-- start of PASSAGE TO READ --

Brazil's aviation industry will bet on sustainable aviation fuel (SAF) to help it meet mandatory greenhouse gas (GHG) reductions starting in 2027 despite limited investments in the domestic market.
SAF production in Brazil is still limited to tests and is not yet available for commercial purposes, but the federal government is encouraging investments in this segment through infrastructure and legal incentives. Brazil's mines and energy ministry (MME) intends to use SAF to satisfy both domestic demand and exports.
Brazil's fuels of the future law requires the aviation sector to reduce GHG emissions in domestic flights by at least 1pc by 2027 and by up to 10pc by 2037. It prompts higher mandatory biofuel blends in road transportation — despite a freeze in the biodiesel mandate hike last week — and sets sustainability goals for aerial and marine modals.
National energy policy council CNPE is responsible for establishing minimal GHG reduction goals for the transport industry. But those for airlines are flexible according to their biofuel supply and possible negative impacts on the sector, such as higher operation costs halting competitiveness or preventing them from acquiring the biofuel. For example, airlines without access to SAF in airports are exempt from minimum reduction goals.

-- end of PASSAGE TO READ --
-- start of EXCERPTED DATA --

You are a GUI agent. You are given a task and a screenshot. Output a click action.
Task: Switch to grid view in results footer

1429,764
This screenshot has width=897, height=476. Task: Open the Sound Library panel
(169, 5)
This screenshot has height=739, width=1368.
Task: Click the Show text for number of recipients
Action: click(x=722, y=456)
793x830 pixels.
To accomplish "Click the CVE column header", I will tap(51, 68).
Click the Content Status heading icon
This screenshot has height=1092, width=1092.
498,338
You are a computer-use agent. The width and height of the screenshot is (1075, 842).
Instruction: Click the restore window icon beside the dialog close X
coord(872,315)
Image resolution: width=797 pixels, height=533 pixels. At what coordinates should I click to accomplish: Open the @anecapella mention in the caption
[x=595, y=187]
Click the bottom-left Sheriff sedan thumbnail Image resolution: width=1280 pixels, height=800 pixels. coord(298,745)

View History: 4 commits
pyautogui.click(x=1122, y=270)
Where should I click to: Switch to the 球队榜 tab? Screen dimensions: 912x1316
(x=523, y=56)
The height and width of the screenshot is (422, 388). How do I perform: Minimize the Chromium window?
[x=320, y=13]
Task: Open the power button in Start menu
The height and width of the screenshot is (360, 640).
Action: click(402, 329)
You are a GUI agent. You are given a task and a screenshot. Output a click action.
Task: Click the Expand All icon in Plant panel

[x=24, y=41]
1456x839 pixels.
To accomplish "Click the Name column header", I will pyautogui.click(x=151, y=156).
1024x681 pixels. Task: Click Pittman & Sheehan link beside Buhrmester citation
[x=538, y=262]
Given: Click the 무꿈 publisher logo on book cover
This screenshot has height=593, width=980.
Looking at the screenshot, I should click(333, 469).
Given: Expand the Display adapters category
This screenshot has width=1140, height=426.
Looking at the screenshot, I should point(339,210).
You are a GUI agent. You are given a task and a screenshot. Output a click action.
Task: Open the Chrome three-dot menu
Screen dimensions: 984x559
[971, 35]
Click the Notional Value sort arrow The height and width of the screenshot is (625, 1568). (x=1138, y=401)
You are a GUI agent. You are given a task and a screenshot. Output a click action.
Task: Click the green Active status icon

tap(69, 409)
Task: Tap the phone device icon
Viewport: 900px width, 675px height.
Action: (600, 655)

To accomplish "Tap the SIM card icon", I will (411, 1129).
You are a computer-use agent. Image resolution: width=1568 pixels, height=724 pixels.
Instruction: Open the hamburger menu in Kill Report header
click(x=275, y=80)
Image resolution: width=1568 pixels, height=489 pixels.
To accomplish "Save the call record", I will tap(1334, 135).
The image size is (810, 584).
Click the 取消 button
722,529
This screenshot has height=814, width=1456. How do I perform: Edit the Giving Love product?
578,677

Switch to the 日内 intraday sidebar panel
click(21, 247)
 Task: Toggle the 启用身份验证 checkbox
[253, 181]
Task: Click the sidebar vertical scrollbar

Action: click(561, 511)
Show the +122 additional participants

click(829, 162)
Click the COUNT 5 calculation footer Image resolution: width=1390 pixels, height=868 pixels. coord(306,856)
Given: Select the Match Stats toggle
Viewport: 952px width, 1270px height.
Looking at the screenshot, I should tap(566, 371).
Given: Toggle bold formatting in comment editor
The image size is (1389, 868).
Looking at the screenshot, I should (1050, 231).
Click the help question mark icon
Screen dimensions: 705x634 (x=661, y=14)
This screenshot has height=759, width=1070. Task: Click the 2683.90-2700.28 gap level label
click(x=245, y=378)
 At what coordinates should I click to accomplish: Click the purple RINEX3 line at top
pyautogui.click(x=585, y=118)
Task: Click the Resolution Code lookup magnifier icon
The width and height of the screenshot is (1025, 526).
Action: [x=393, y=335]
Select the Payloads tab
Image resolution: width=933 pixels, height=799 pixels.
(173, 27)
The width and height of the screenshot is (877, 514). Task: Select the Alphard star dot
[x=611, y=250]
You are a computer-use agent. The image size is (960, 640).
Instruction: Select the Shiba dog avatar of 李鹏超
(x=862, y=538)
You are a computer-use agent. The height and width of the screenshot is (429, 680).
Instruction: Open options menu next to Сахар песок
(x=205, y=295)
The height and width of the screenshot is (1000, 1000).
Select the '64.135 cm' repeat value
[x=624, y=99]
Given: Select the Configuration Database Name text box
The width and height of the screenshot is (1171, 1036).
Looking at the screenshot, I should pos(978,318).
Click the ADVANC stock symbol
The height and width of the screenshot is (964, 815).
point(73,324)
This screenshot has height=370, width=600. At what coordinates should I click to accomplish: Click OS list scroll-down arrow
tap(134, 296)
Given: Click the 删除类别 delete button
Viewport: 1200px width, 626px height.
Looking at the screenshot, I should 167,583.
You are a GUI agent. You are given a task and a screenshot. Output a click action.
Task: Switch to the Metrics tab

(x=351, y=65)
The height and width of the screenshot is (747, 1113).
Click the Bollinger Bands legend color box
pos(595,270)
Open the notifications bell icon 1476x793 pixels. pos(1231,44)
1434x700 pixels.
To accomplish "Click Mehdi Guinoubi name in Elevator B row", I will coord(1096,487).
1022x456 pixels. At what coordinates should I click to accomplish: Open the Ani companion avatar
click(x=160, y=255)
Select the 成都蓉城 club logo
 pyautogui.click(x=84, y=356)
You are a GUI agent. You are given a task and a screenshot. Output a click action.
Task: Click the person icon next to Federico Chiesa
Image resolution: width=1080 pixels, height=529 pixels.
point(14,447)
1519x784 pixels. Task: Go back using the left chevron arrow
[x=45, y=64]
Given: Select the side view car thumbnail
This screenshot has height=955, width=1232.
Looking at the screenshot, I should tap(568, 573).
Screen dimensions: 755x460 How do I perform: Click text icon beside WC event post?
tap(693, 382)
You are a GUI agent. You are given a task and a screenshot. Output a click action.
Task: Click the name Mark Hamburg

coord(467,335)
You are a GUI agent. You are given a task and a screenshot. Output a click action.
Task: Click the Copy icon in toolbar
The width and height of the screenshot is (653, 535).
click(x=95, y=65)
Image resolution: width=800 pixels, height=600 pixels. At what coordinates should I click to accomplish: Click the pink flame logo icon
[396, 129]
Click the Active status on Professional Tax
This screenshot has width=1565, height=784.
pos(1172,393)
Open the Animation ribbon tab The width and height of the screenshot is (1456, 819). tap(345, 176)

-- end of EXCERPTED DATA --

• [OBJECTIVES]:
1. Retype the article on Brazil's aviation fuel, from "Brazil's fuels of" down to "minimum reduction goals.".
2. Extend the article on Brazil's aviation fuel past the point where it stops.

• [RESPONSES FOR EACH TASK]:
1.
Brazil's fuels of the future law requires the aviation sector to reduce GHG emissions in domestic flights by at least 1pc by 2027 and by up to 10pc by 2037. It prompts higher mandatory biofuel blends in road transportation — despite a freeze in the biodiesel mandate hike last week — and sets sustainability goals for aerial and marine modals.
National energy policy council CNPE is responsible for establishing minimal GHG reduction goals for the transport industry. But those for airlines are flexible according to their biofuel supply and possible negative impacts on the sector, such as higher operation costs halting competitiveness or preventing them from acquiring the biofuel. For example, airlines without access to SAF in airports are exempt from minimum reduction goals.

2.
Civil aviation agency Anac expects SAF regulation alongside public policies to increase supply and support the airline industry's interest in reducing GHG emissions. MME estimates SAF and green diesel investments of R17.5bn ($3.06bn) from 2025-2034, as well as R260bn for biofuels to neutralize 705mn metric tonnes (t) of CO2 by 2037, as announced at a World Economic Forum meeting in Davos.
As investors seek stability and long-term goals, fuels of the future allows for innovative solutions with alternative feedstocks for commercially viable SAF production, Anac's deputy director Roberto Honorato said.
The new SAF industry in Brazil is working on production from soybean oil, palm oil, ethanol — known as the alcohol-to-jet route — and macaw palm oil.
Macaw bet
Acelen, a subsidiary of Abu Dhabi's Mubadala, plans to produce its first "SAF drops" from macaw oil in December 2027-January 2028, trading vice-president Cristiano da Costa said.
The company, which owns macaw fields in the states of Bahia and Minas Gerais, will work with other feedstocks to meet demand as it waits for the macaw to grow, he added.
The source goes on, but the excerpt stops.